Image translation is a machine learning method for inputting one image and outputting the same image with different attributes. For example, feeding an algorithm a video of a snowy road, and transforming it into a lush summer scene—as the Nvidia researchers have done:
It’s similar to the Pix2Pix project, which gave us some pretty messed-up algorithmic faces back in June. They use variational autoencoders (VAEs) and generative adversarial networks (GANs) to build a framework for the algorithm to learn on. As the Two Minute Papers YouTube channel explained in its summary of the study, this is when a generator network creates synthetic images in an attempt to fool another network, which is also learning how to spot fake images versus real ones. It’s sort of a push-and-pull between these networks, where one is trying to get better at spoofing images, and the other is trying to improve its ability to spot spoofs.
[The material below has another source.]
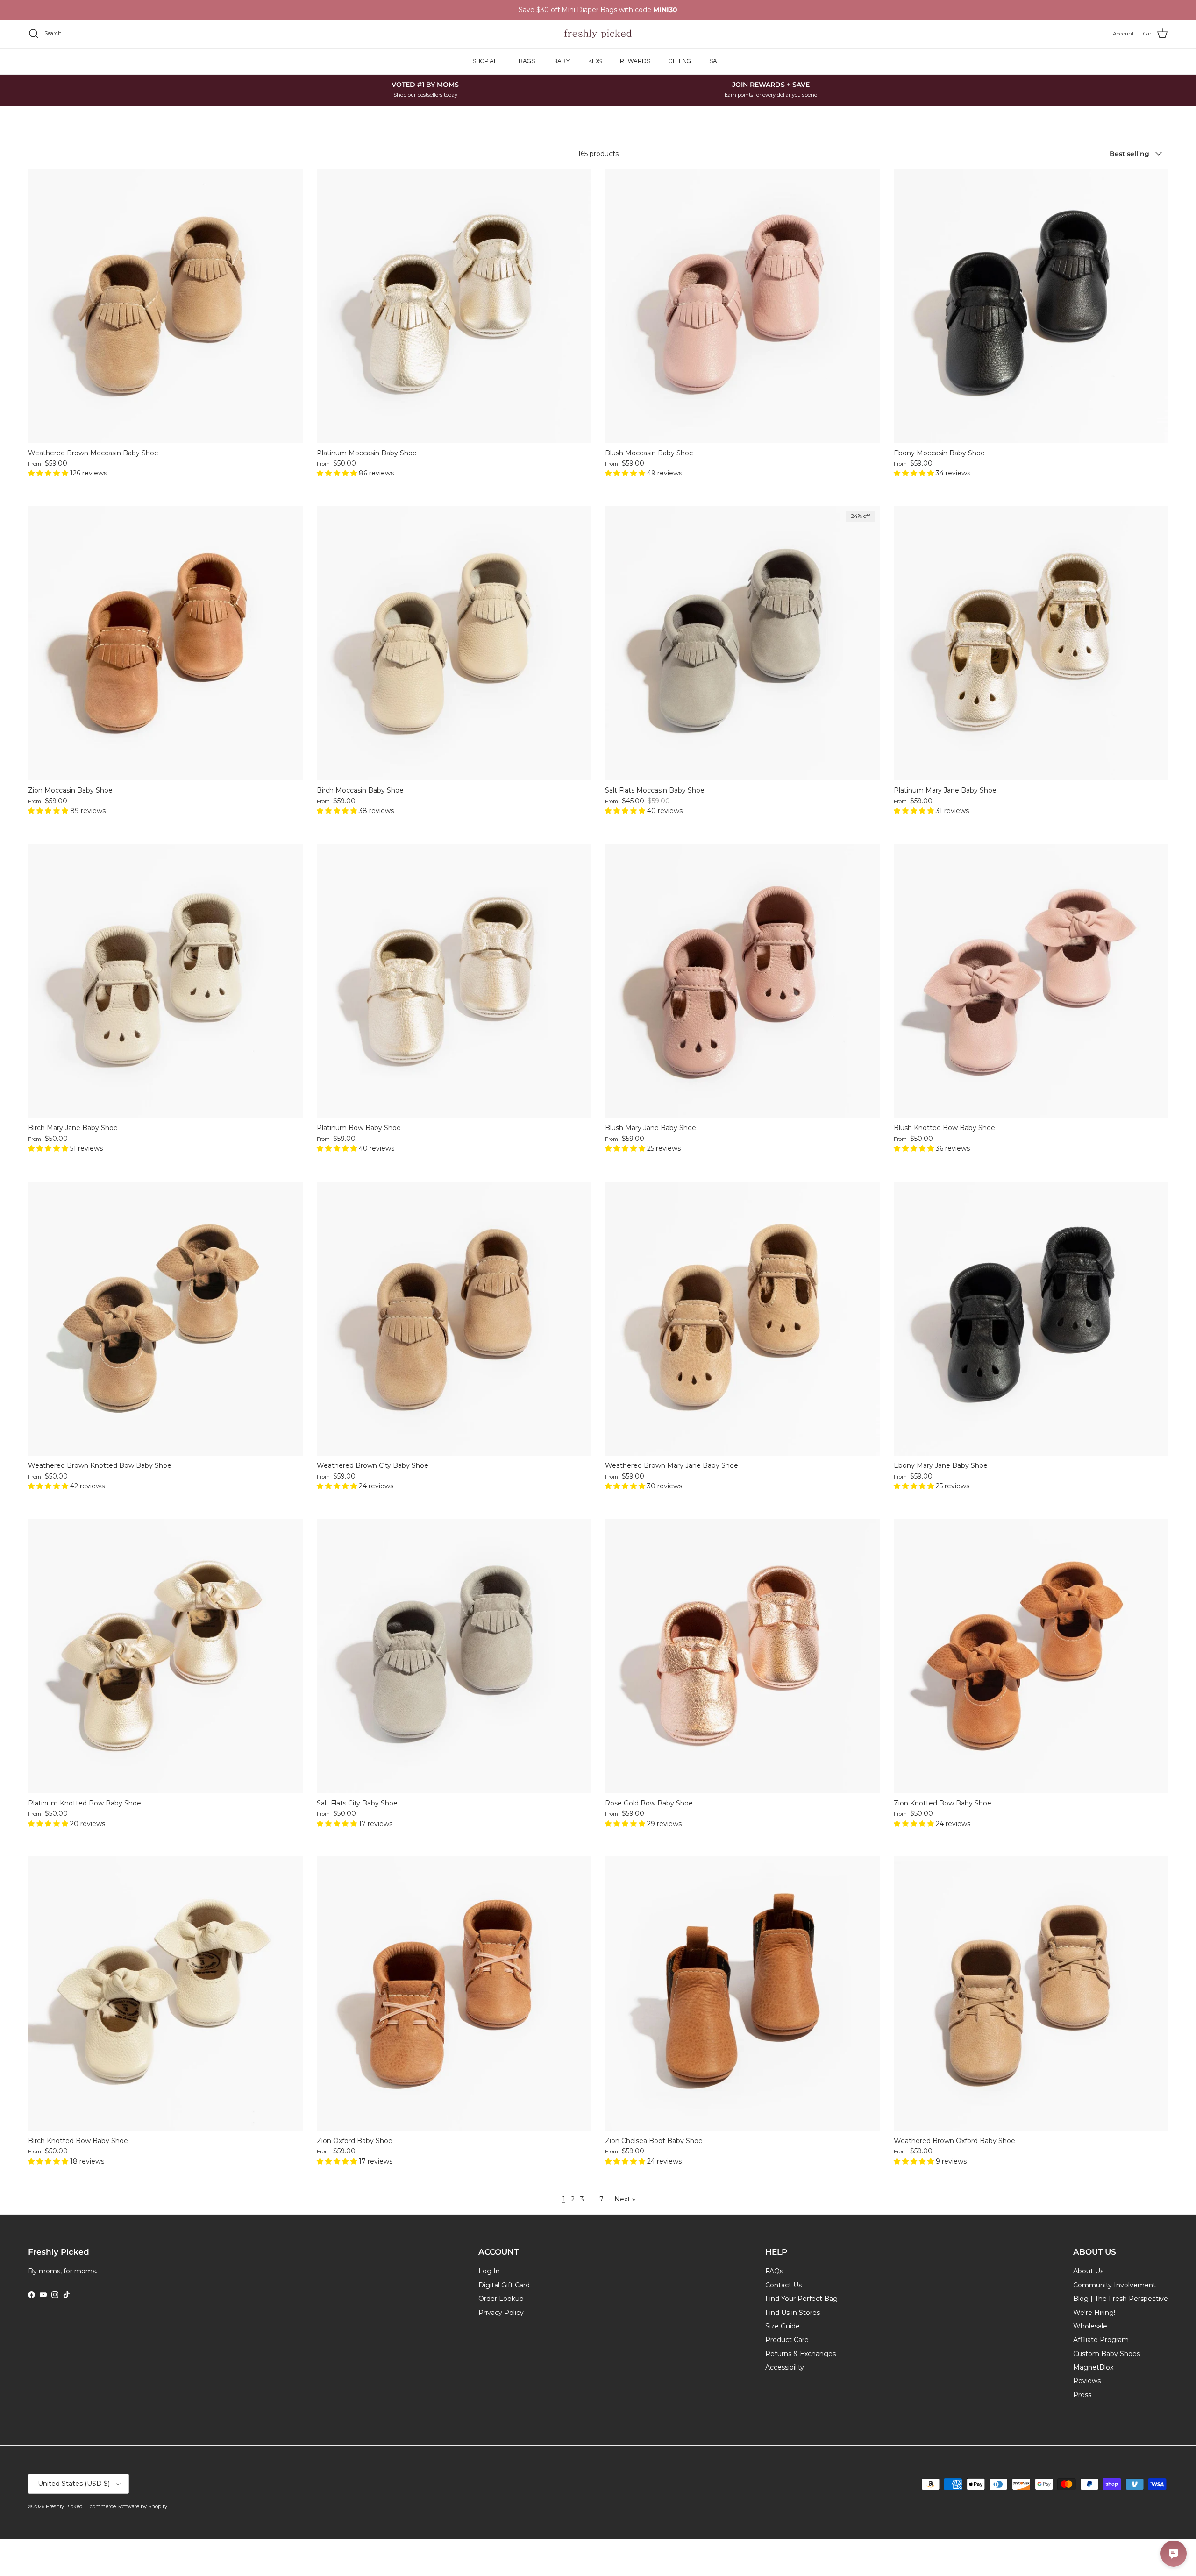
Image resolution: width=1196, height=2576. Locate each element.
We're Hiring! (1094, 2312)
Lead researcher Ming-Yu Liu told me in an email that the purpose of this work was to give machines the ability to create or “imagine” scenes on their own: "This is a difficult challenge, because most AI today requires you to have images (training data) that exactly correspond for both the input and target image."
This kind of "imagination" in a self-driving car could speed up training in a variety of environments: Being able to run a simulation of a snowy road, for example, instead of having to drive a car repeatedly in a snowy environment.
The Nvidia researchers used six of these networks in their experiments. The results are fairly believable, if you don’t look too closely at them. If you told me the output was a real video taken months later with potato-quality dashboard camera, I’d buy it.